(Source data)
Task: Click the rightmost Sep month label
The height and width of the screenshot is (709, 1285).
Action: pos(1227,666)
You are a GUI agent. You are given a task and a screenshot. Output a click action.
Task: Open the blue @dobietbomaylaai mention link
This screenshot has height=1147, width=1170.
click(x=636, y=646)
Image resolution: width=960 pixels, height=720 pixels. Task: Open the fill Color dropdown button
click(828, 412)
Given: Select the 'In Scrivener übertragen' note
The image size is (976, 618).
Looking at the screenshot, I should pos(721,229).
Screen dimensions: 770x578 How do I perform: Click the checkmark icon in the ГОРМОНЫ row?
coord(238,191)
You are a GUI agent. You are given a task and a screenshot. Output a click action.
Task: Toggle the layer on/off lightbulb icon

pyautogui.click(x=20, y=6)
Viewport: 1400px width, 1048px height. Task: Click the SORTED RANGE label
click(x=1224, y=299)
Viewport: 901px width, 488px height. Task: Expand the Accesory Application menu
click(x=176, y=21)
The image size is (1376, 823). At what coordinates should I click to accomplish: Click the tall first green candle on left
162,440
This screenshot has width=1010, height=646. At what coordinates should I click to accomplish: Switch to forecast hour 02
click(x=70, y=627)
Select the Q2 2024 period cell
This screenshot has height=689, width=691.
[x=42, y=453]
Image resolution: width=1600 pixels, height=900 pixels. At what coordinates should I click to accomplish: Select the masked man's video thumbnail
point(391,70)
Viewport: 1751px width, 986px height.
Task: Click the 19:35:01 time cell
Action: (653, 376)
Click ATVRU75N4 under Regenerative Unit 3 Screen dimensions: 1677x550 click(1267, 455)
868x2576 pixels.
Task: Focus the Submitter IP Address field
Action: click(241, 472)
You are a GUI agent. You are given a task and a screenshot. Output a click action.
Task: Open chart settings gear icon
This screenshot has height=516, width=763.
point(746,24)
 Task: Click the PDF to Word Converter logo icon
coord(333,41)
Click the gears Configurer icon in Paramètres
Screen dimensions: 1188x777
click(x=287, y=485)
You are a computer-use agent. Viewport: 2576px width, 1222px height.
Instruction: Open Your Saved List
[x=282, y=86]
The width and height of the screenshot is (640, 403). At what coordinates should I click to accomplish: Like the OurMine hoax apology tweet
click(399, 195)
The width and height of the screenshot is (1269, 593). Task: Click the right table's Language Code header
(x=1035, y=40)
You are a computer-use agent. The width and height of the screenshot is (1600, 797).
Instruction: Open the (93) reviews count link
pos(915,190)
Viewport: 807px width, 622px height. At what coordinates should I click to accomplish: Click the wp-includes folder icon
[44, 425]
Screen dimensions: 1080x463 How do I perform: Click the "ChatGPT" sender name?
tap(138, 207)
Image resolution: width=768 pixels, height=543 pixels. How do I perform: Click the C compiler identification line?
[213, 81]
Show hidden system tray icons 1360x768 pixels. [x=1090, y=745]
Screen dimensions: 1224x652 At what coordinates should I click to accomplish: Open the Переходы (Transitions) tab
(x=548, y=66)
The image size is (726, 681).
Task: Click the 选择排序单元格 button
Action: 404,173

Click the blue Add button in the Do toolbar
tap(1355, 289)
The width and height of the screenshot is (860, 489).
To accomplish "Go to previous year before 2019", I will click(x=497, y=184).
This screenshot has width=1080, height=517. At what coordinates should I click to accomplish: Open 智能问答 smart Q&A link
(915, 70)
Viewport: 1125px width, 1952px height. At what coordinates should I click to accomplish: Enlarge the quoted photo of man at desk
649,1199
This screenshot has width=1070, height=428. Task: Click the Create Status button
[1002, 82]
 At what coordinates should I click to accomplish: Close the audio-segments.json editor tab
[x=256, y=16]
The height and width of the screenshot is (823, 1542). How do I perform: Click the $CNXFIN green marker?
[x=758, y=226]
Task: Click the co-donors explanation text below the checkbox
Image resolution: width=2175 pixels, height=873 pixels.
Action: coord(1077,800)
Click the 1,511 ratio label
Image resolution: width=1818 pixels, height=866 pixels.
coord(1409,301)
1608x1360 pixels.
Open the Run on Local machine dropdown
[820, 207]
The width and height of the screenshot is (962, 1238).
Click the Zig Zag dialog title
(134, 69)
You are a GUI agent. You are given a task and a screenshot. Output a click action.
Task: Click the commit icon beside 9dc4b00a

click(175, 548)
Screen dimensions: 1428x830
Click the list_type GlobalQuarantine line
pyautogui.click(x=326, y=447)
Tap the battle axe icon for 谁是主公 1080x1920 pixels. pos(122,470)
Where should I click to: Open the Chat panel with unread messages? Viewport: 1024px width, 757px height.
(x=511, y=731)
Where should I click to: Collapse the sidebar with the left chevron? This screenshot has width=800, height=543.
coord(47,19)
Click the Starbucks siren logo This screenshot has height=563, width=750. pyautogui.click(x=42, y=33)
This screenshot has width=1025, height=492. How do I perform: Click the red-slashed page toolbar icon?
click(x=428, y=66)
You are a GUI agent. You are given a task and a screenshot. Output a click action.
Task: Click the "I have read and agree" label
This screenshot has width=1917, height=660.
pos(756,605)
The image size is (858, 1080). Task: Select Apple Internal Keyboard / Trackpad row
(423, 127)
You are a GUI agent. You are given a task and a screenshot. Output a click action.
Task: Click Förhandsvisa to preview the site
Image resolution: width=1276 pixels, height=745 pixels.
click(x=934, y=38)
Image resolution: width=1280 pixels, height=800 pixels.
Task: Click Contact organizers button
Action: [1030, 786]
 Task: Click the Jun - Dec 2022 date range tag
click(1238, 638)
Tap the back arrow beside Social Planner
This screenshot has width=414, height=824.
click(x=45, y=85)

AIM OF THE EXERCISE:
The response should be every record above restated exactly.

ANSWER TO THIS EXERCISE:
Task: Click the rightmost Sep month label
The height and width of the screenshot is (709, 1285).
Action: pos(1227,666)
You are a GUI agent. You are given a task and a screenshot. Output a click action.
Task: Open the blue @dobietbomaylaai mention link
This screenshot has height=1147, width=1170.
click(x=636, y=646)
Image resolution: width=960 pixels, height=720 pixels. Task: Open the fill Color dropdown button
click(828, 412)
Given: Select the 'In Scrivener übertragen' note
The image size is (976, 618).
Looking at the screenshot, I should pos(721,229).
Screen dimensions: 770x578 How do I perform: Click the checkmark icon in the ГОРМОНЫ row?
coord(238,191)
You are a GUI agent. You are given a task and a screenshot. Output a click action.
Task: Toggle the layer on/off lightbulb icon

pyautogui.click(x=20, y=6)
Viewport: 1400px width, 1048px height. Task: Click the SORTED RANGE label
click(x=1224, y=299)
Viewport: 901px width, 488px height. Task: Expand the Accesory Application menu
click(x=176, y=21)
The image size is (1376, 823). At what coordinates should I click to accomplish: Click the tall first green candle on left
162,440
This screenshot has width=1010, height=646. At what coordinates should I click to accomplish: Switch to forecast hour 02
click(x=70, y=627)
Select the Q2 2024 period cell
This screenshot has height=689, width=691.
[x=42, y=453]
Image resolution: width=1600 pixels, height=900 pixels. At what coordinates should I click to accomplish: Select the masked man's video thumbnail
point(391,70)
Viewport: 1751px width, 986px height.
Task: Click the 19:35:01 time cell
Action: (653, 376)
Click ATVRU75N4 under Regenerative Unit 3 Screen dimensions: 1677x550 click(1267, 455)
868x2576 pixels.
Task: Focus the Submitter IP Address field
Action: click(241, 472)
You are a GUI agent. You are given a task and a screenshot. Output a click action.
Task: Open chart settings gear icon
This screenshot has height=516, width=763.
point(746,24)
 Task: Click the PDF to Word Converter logo icon
coord(333,41)
Click the gears Configurer icon in Paramètres
Screen dimensions: 1188x777
click(x=287, y=485)
You are a computer-use agent. Viewport: 2576px width, 1222px height.
Instruction: Open Your Saved List
[x=282, y=86]
The width and height of the screenshot is (640, 403). At what coordinates should I click to accomplish: Like the OurMine hoax apology tweet
click(399, 195)
The width and height of the screenshot is (1269, 593). Task: Click the right table's Language Code header
(x=1035, y=40)
You are a computer-use agent. The width and height of the screenshot is (1600, 797).
Instruction: Open the (93) reviews count link
pos(915,190)
Viewport: 807px width, 622px height. At what coordinates should I click to accomplish: Click the wp-includes folder icon
[44, 425]
Screen dimensions: 1080x463 How do I perform: Click the "ChatGPT" sender name?
tap(138, 207)
Image resolution: width=768 pixels, height=543 pixels. How do I perform: Click the C compiler identification line?
[213, 81]
Show hidden system tray icons 1360x768 pixels. [x=1090, y=745]
Screen dimensions: 1224x652 At what coordinates should I click to accomplish: Open the Переходы (Transitions) tab
(x=548, y=66)
The image size is (726, 681).
Task: Click the 选择排序单元格 button
Action: 404,173

Click the blue Add button in the Do toolbar
tap(1355, 289)
The width and height of the screenshot is (860, 489).
To accomplish "Go to previous year before 2019", I will click(x=497, y=184).
This screenshot has width=1080, height=517. At what coordinates should I click to accomplish: Open 智能问答 smart Q&A link
(915, 70)
Viewport: 1125px width, 1952px height. At what coordinates should I click to accomplish: Enlarge the quoted photo of man at desk
649,1199
This screenshot has width=1070, height=428. Task: Click the Create Status button
[1002, 82]
 At what coordinates should I click to accomplish: Close the audio-segments.json editor tab
[x=256, y=16]
The height and width of the screenshot is (823, 1542). How do I perform: Click the $CNXFIN green marker?
[x=758, y=226]
Task: Click the co-donors explanation text below the checkbox
Image resolution: width=2175 pixels, height=873 pixels.
Action: coord(1077,800)
Click the 1,511 ratio label
Image resolution: width=1818 pixels, height=866 pixels.
coord(1409,301)
1608x1360 pixels.
Open the Run on Local machine dropdown
[820, 207]
The width and height of the screenshot is (962, 1238).
Click the Zig Zag dialog title
(134, 69)
You are a GUI agent. You are given a task and a screenshot. Output a click action.
Task: Click the commit icon beside 9dc4b00a

click(175, 548)
Screen dimensions: 1428x830
Click the list_type GlobalQuarantine line
pyautogui.click(x=326, y=447)
Tap the battle axe icon for 谁是主公 1080x1920 pixels. pos(122,470)
Where should I click to: Open the Chat panel with unread messages? Viewport: 1024px width, 757px height.
(x=511, y=731)
Where should I click to: Collapse the sidebar with the left chevron? This screenshot has width=800, height=543.
coord(47,19)
Click the Starbucks siren logo This screenshot has height=563, width=750. pyautogui.click(x=42, y=33)
This screenshot has width=1025, height=492. How do I perform: Click the red-slashed page toolbar icon?
click(x=428, y=66)
You are a GUI agent. You are given a task and a screenshot. Output a click action.
Task: Click the "I have read and agree" label
This screenshot has width=1917, height=660.
pos(756,605)
The image size is (858, 1080). Task: Select Apple Internal Keyboard / Trackpad row
(423, 127)
You are a GUI agent. You are given a task and a screenshot. Output a click action.
Task: Click Förhandsvisa to preview the site
Image resolution: width=1276 pixels, height=745 pixels.
click(x=934, y=38)
Image resolution: width=1280 pixels, height=800 pixels.
Task: Click Contact organizers button
Action: [1030, 786]
 Task: Click the Jun - Dec 2022 date range tag
click(1238, 638)
Tap the back arrow beside Social Planner
This screenshot has width=414, height=824.
click(x=45, y=85)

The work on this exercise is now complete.